The following query takes the original Saw table without confidences, and it adds confidence values to each alternative based on relative reliability of the colors present in the alternatives:

   Select witness, color, car, rel/[sum(rel)] as conf
   From (Select witness, color, car,
                (Select reliability From ColorRel
                 Where color = Saw.color) as rel
         From Saw)

The subquery in the From clause adds a reliability measure to each alternative in Saw based on its color. In the Select clause, rel refers to the value in the "current alternative", while [sum(rel}] sums all rel values in the current tuple. The result of the From subquery on the sample data is:

(witness,color,car,rel)

Amy	(blue,Honda,4) \|\| (red,Toyota,1)	?
Betty	(green,Mazda,5) \|\| (green,Toyota,5) \|\| (green,NULL,5)
Cathy	(red,Acura,1)	?
Diane	(red,Toyota,1) \|\| (blue,Toyota,4)

The result of the entire query is:

Result(witness,color,car)

Amy	(blue,Honda):0.8 \|\| (red,Toyota):0.2
Betty	(green,Mazda):0.333 \|\| (green,Toyota):0.333 \|\| (green,NULL):0.333
Cathy	(red,Acura):1.0
Diane	(red,Toyota):0.2 \|\| (blue,Toyota):0.8

Notice that the query always assigns confidence values that sum to 1, so there are no ?'s on result tuples.

Confidence values may be computed via a user-defined plug-in function. Suppose for the sake of illusration that a user-defined function ToyotaConf takes as parameters an input confidence and a color, and adjusts the confidence in some fashion based on the color. Consider the query:

   Select witness, color, car, ToyotaConf(Conf(Saw),color) as conf
   From Saw
   Where car = 'Toyota'

Suppose the function doubles confidences for green Toyotas, halves them for red Toyotas, and leaves them unchanged for blue Toyotas. Then the result on the original sample data with confidences is:

Result(witness,color,car)

Amy	(red,Toyota):0.15	?
Betty	(green,Toyota):0.4	?
Diane	(red,Toyota):0.1 \|\| (blue,Toyota):0.8	?

Once a query assigns to conf in its Select clause and thereby overrides the default result confidence values, there is no longer a model- or language-level guarantee that the confidences of alternatives in each tuple sum to <= 1.

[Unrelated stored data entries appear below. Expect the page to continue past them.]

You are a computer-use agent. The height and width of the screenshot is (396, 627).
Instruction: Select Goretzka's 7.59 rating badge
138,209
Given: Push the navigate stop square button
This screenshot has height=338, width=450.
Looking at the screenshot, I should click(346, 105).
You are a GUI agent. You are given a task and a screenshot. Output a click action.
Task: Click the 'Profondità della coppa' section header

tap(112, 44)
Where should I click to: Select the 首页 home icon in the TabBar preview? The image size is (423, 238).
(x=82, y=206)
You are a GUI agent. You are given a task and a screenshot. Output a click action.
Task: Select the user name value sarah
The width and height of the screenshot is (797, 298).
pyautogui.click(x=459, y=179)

Result Confidence Evaluation

Query-specified confidence values are assigned to the tuple alternatives constructed in the Select list. Thus, if a query includes further processing beyond the Select list -- Merged, Distinct, Flatten, or GroupAlts -- this processing occurs after the assignment of new confidence values. As a very simple example for illustrative purposes, consider the following query, which projects the car column of table Drives, assigns confidence value 0.1 to each alternative, and merges horizontal duplicates.

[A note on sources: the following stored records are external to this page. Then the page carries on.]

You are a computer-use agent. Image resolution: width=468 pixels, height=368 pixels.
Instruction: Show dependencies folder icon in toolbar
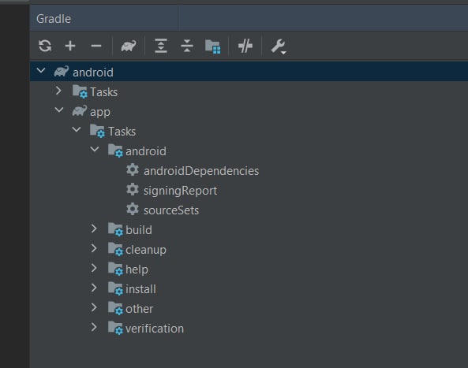[213, 46]
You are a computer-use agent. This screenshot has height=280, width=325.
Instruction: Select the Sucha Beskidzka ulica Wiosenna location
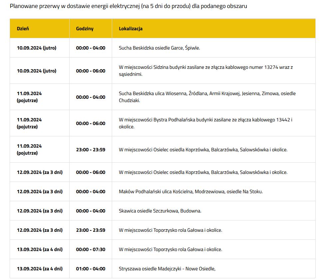coord(207,97)
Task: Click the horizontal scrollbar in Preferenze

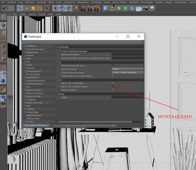Action: point(95,122)
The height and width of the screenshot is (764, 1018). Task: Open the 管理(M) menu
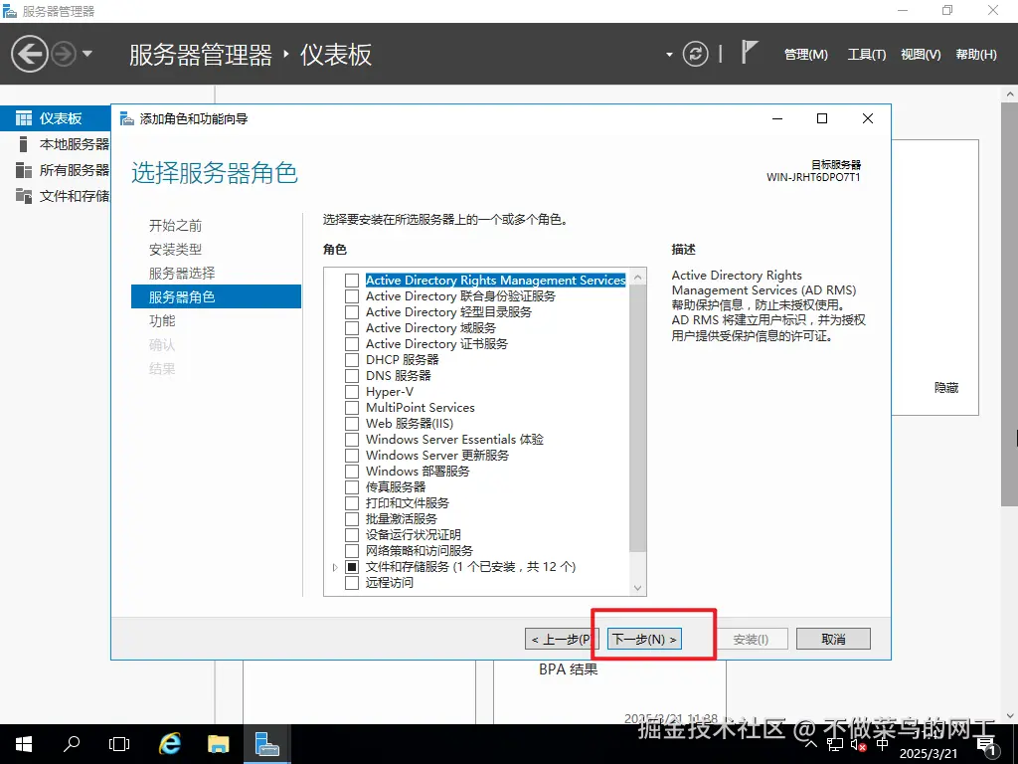pos(805,55)
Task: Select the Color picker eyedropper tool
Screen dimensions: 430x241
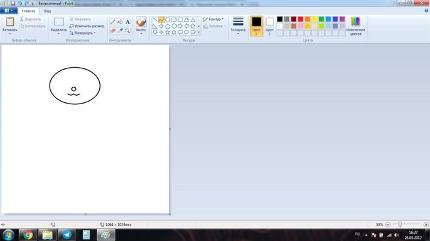Action: pos(120,31)
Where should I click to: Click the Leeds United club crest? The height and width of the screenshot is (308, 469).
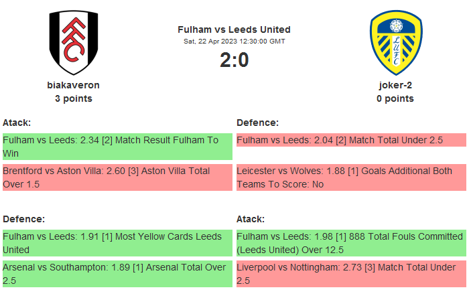(x=395, y=43)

   Select Merged car, 0.1 as conf From Drives

The result over the original Drives table with confidences is:

Result(person)

Toyota:0.2	?
Honda:0.1	?
Mazda:0.2	?

Uniform and Scaled Result Confidences

Sometimes it is useful to assign confidence values uniformly to tuples that otherwise would not have confidence values, or to override result confidence values so they are uniform or scaled.

The special keyword uniform used with "as conf" assigns confidence values to a tuple as follows:

If the tuple has n alternatives and no "?", assign confidence 1/n to each alternative.
If the tuple has n alternatives and a "?", assign confidence 1/(n+1) to each alternative.

The special keyword scaled used with "as conf" assigns confidence values to a tuple as follows:

If the tuple has no confidence values and n alternatives, assign confidence 1/n to each alternative.
If the tuple has confidence values that sum to s, assign confidence value c/s to each alternative, where c is the existing confidence value for that alternative.

As with query-specified confidence values, the confidence values assigned by uniform or scaled are assigned prior to any duplicate-merging. Also, notice that after scaling, result tuples never have "?".

As an example of uniform, consider the following simple query:

   Select *, uniform as conf From Saw

The result of this query over the original Saw table, with or without confidences, is:

Result(witness,color,car)

Amy	(blue,Honda):0.3333 \|\| (red,Toyota):0.3333	?
Betty	(green,Mazda):0.3333 \|\| (green,Toyota):0.3333 \|\| (green,NULL):0.3333
Cathy	(red,Acura):0.5	?
Diane	(red,Toyota):0.5 \|\| (blue,Toyota):0.5

The keyword uniform can also precede a table name in the From clause of a query. The following two are equivalent:

   From ..., uniform T, ...
   From ..., (Select *, uniform as conf From T) as T, ...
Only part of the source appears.